A new study out today (Sunday 30 September) reveals that the emergence and spread of a rapidly evolving invasive intestinal disease, that has a significant mortality rate (up to 45%) in infected people in sub-Saharan Africa, seems to have been potentiated by the HIV epidemic in Africa.
The team found that invasive non-Typhoidal Salmonella (iNTS) disease is caused by a new form of the bacteria Salmonella Typhimurium that has spread from two different focal hubs in Southern and Central Africa beginning 52 and 35 years ago, respectively. They also found that one of the major contributing factors for the successful spread of iNTS was the acquisition of genes that afford resistance to several front line drugs used to treat blood-borne infection such as iNTS.

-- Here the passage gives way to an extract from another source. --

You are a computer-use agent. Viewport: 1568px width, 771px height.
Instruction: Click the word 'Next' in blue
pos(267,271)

iNTS is a blood-borne infection that kills approximately one of four people in sub-Saharan Africa who catch it. Yet, in the rest of the world, NTS is a leading cause of acute inflammatory diarrhoea that is self-limiting and tends to be fatal in less than 1 per cent of people infected. The disease is more severe in sub-Saharan Africa than the rest of the world because of factors such as malnutrition, co-infection with malaria or HIV and potentially the novel genotype of the Salmonella bacteria.
"The immune system susceptibility provided by HIV, malaria and malnutrition at a young age, may provide a population in sub-Saharan Africa that is large enough for this detrimental pathogen to enter, adapt, circulate and thrive," says Chinyere Okoro, joint first author from the Wellcome Trust Sanger Institute. "We used whole genome sequencing to define a novel lineage of Salmonella Typhimurium that is causing a previously unrecognised epidemic across the region. Its genetic makeup is evolving into a more typhoid like bacteria, able to efficiently spread around the human body"
From sequenced samples, the team created a phylogenetic or 'family tree', depicting the pathogen's evolution, dating when each sample first emerged and overlaying this with geographical information about where these samples came from. They found that this invasive disease comprises of two very closely related waves; the first wave originated from a possible south-eastern hub, about 52 years ago and the second originated about 35 years ago, possibly from the Congo Basin.